● Set of tasks
[a] Translate this sentence from the determinant transcript into Spanish: "We can then recall if a matrix has a repeated row or column, then its determinant will be equal to zero."
[b] Shorten the paragraph of the determinant transcript that begins "At this point, we might also notice," keeping its main facts.
[c] In the determinant transcript, what is said to give the determinant of an upper triangular matrix?

● Source
# # # #

### Video Transcript

Without expanding, find the value
of the determinant of the three-by-three matrix eight, negative three, negative two,
seven, one, negative eight, 24, negative nine, negative six.

In this question, we’re asked to
evaluate the determinant of a three-by-three matrix. We could do this by expanding over
any of its rows or columns. However, the question explicitly
asks us to do this without expanding. There’s a few different methods we
could use to evaluate determinants by using different properties of the
determinant. For example, we can recall that
we’re allowed to add and subtract linear multiples of the rows and columns to other
rows and columns of the matrix. And this won’t affect the
determinant of this matrix.

We could then use these to try and
rewrite our matrix as an upper triangular matrix. Then, the determinant of an upper
triangular matrix is the product of the entries on its leading diagonal. However, this is a complicated
process, so we should always check to see if there’s an easier method first. We can start by recalling that we
can take out shared factors among a row or column of the matrix. In particular, we can notice the
third row of this column all share a factor of three. Taking out the shared factor of
three from the row gives us three multiplied by the determinant of the
three-by-three matrix eight, negative three, negative two, seven, one, negative
eight, eight, negative three, negative two.

At this point, we might also notice
that in the third column of this matrix every single entry shares a factor of two or
negative two. And we could take this factor
outside of our matrix in exactly the same way. However, we can already evaluate
the determinant of this matrix by using a different property. We can instead notice that the
first row of this matrix is equal to its third row. We can then recall if a matrix has
a repeated row or column, then its determinant will be equal to zero. So, because the first and third row
of this matrix is repeated, we can conclude its determinant is zero, giving us three
times zero, which is equal to zero.

And before we finish with this
question, it’s worth noting we’ve shown a useful property about matrices. We’ve shown if one of the rows or
columns of this matrix is a scalar multiple of the other row or column of this
matrix, then its determinant is zero. In either case, we were able to
show the determinant of the three-by-three matrix eight, negative three, negative
two, seven, one, negative eight, 24, negative nine, negative six is equal to
zero.

# # # #

(Raw records)
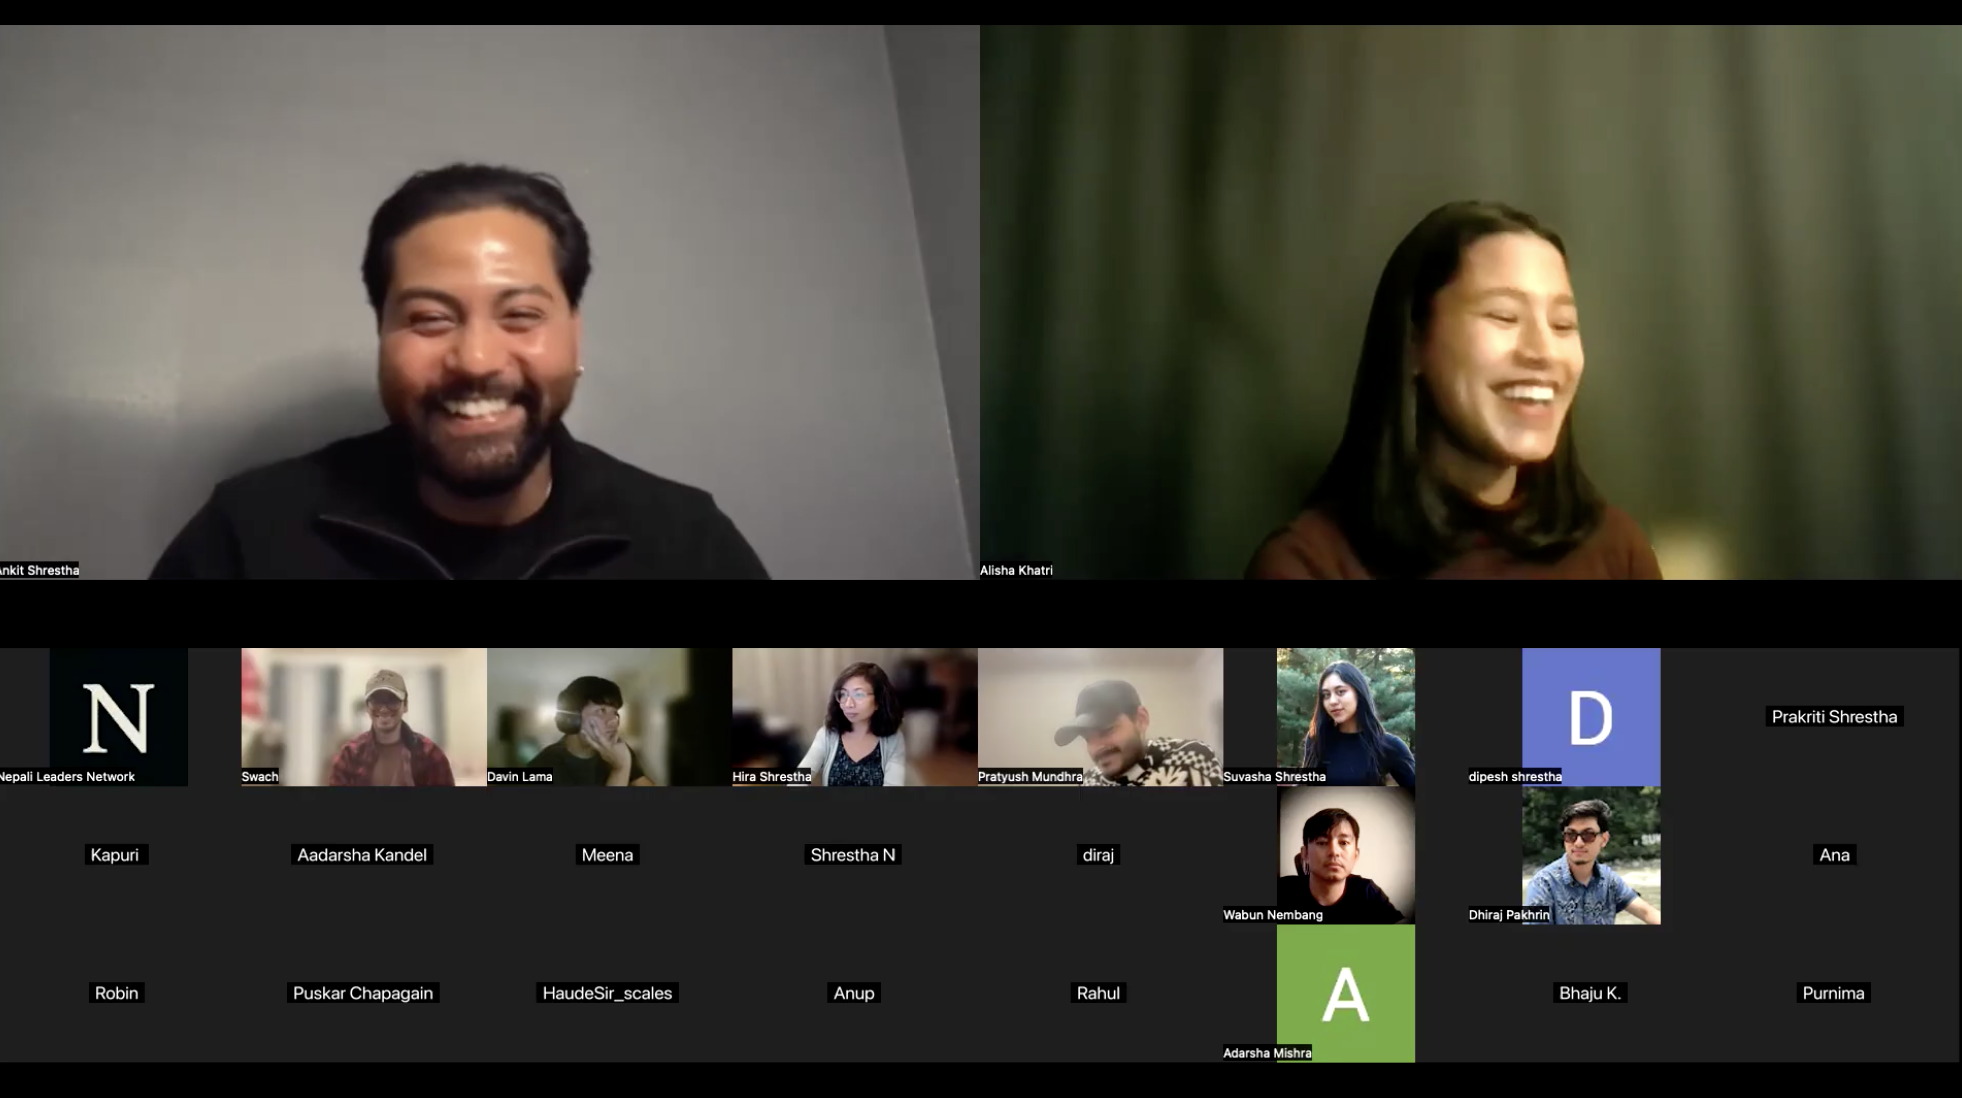Select dipesh shrestha's blue D avatar

pos(1590,716)
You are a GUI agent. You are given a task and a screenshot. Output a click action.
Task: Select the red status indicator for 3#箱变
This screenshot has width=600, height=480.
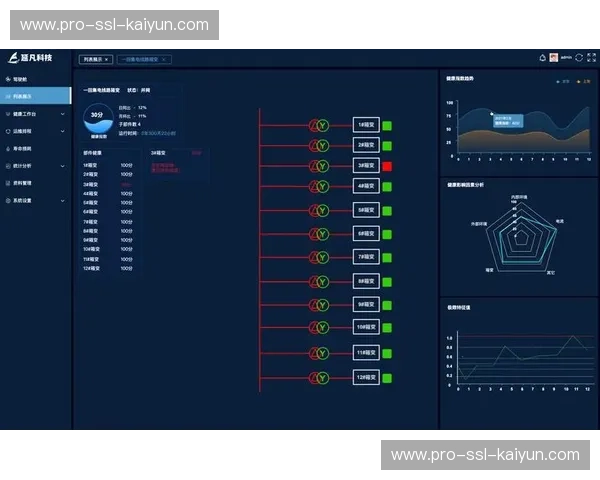pos(387,166)
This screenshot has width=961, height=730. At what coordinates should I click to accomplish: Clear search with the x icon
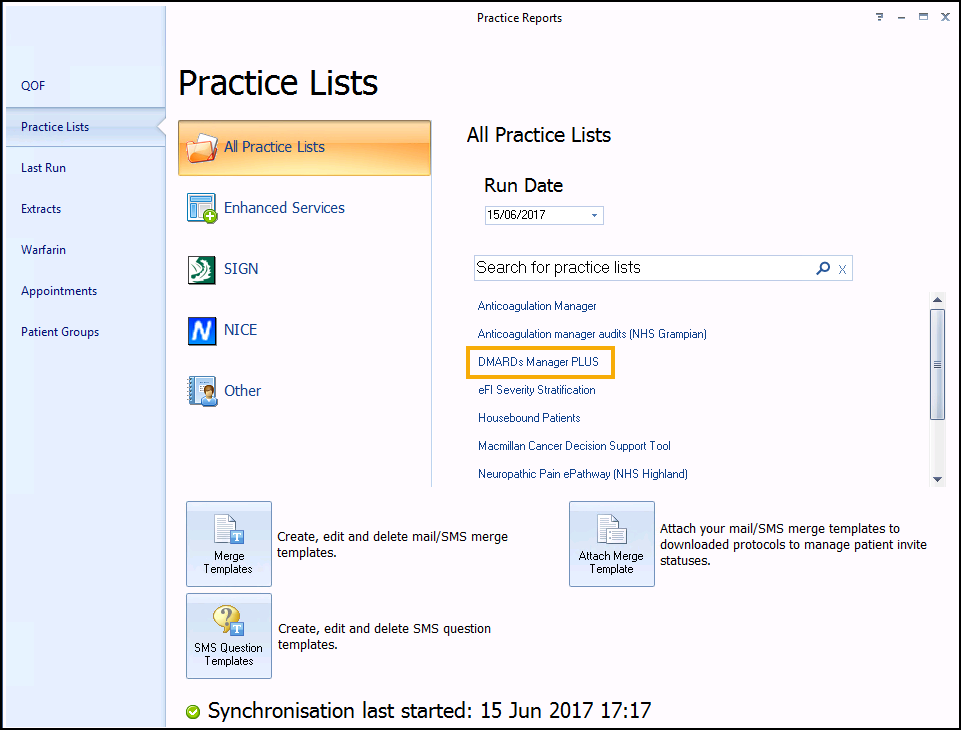pyautogui.click(x=842, y=268)
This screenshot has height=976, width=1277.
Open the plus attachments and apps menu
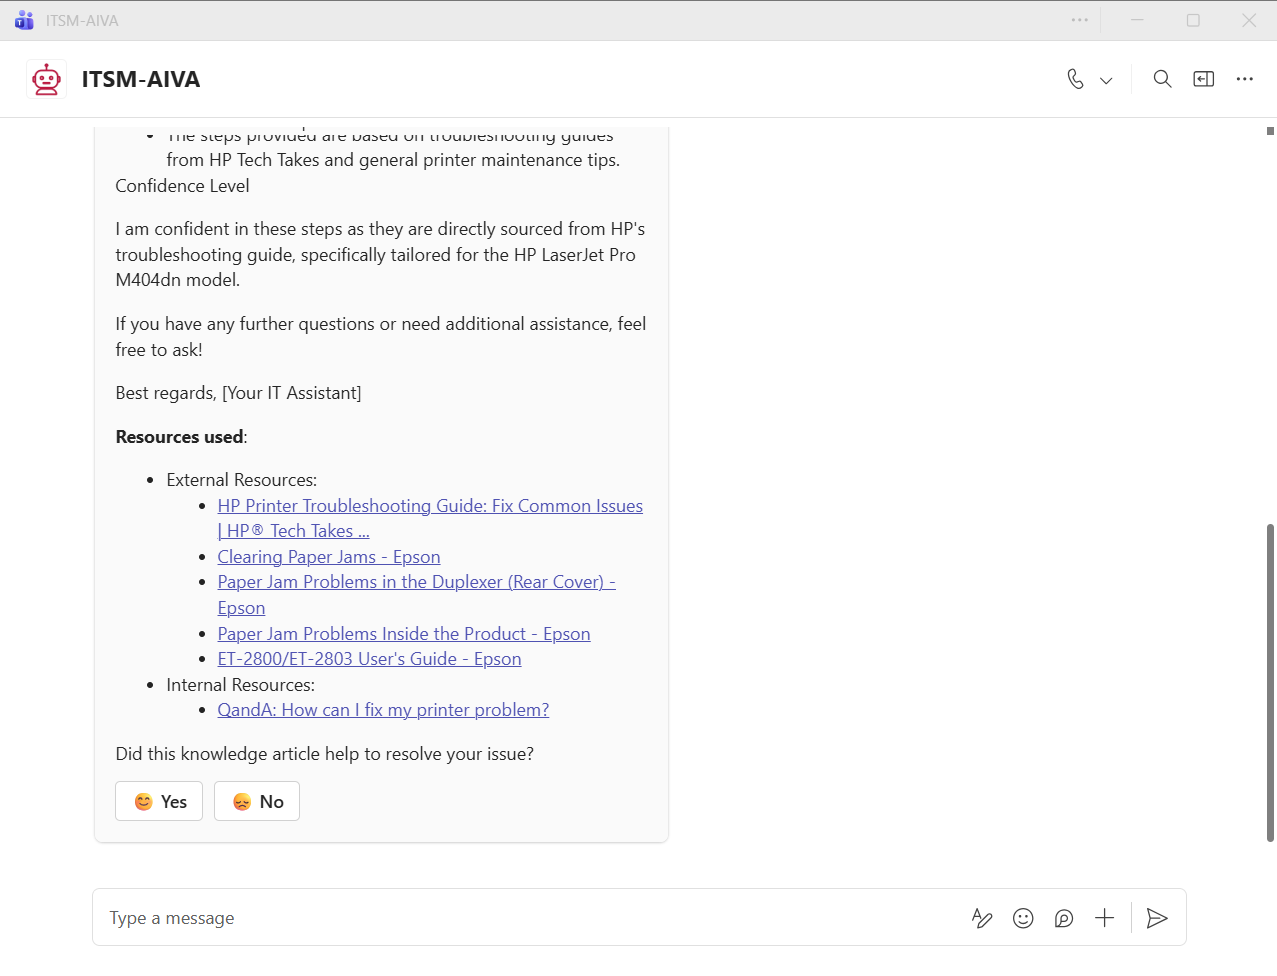[x=1104, y=918]
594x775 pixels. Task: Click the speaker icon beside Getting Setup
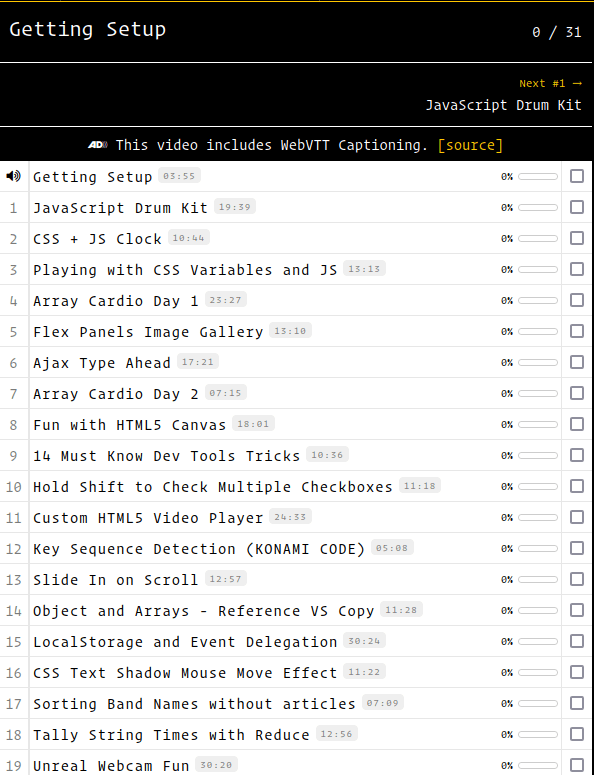[x=13, y=176]
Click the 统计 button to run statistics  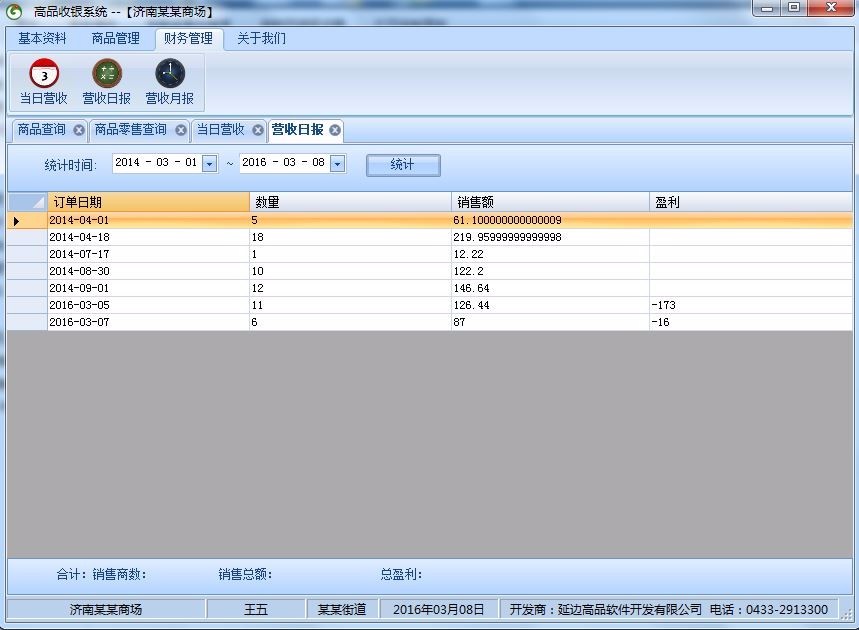pos(402,164)
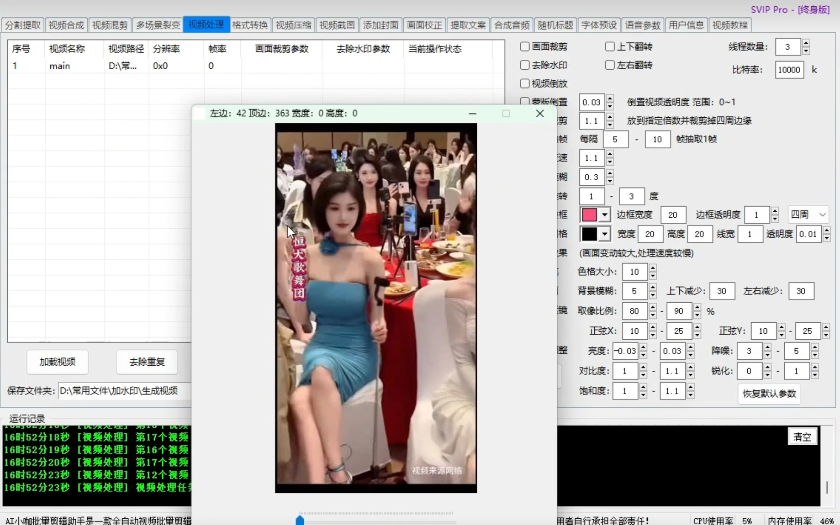This screenshot has height=525, width=840.
Task: Click the 加载视频 button
Action: (x=57, y=361)
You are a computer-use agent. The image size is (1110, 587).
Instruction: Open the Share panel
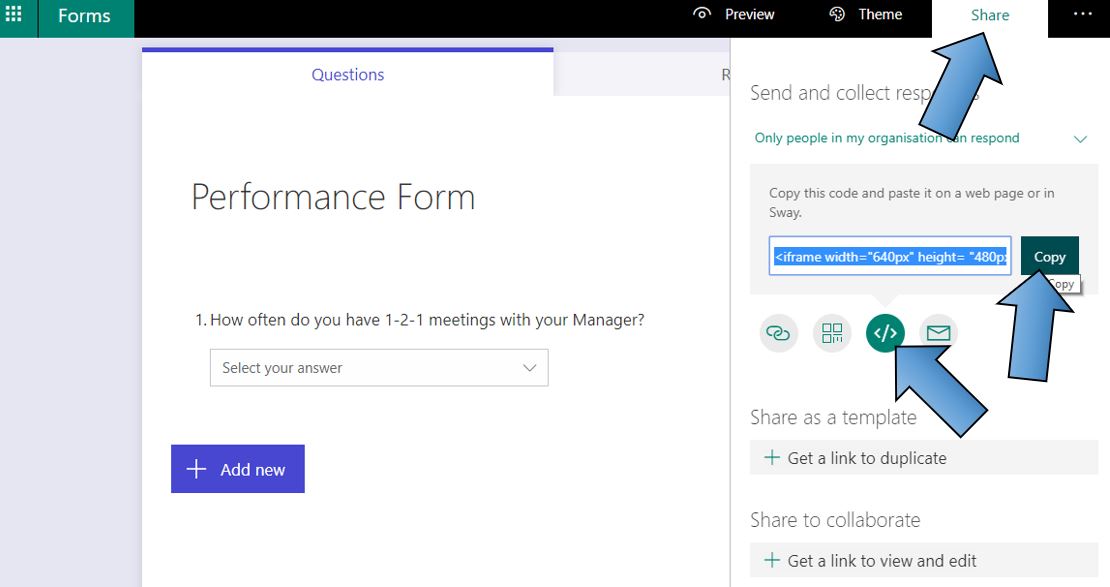989,14
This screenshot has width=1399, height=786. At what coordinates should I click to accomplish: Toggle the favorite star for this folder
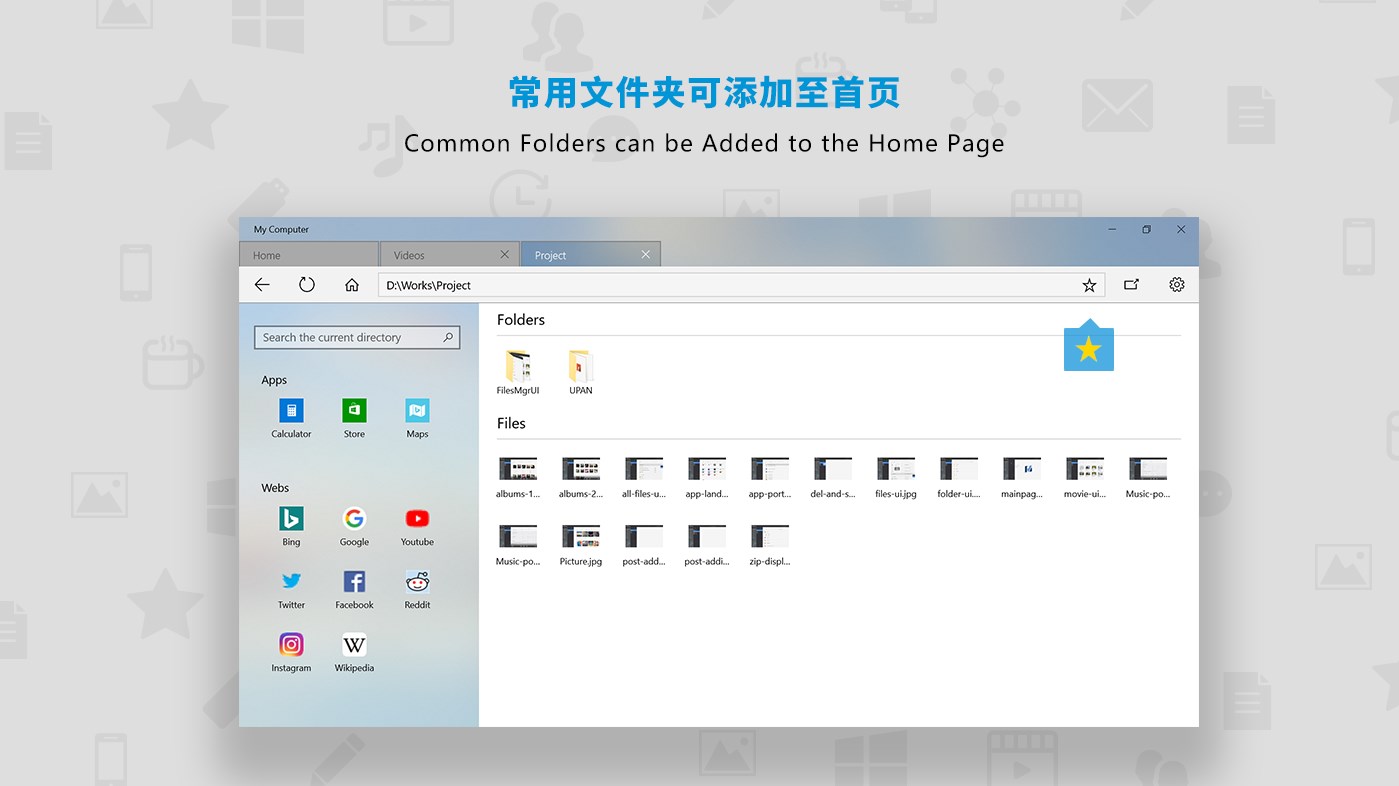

# # # #

● Answers per task
[a] Entonces podemos recordar que si una matriz tiene una fila o columna repetida, su determinante será igual a cero.

[b] Every entry in the third column shares a factor of two or negative two, and that factor could be taken out the same way. However, the determinant can already be found through a different property: the first row of the matrix equals its third row. A matrix with a repeated row or column has a determinant of zero, so the result is three times zero, which is zero.

[c] It is the product of the entries on its leading diagonal.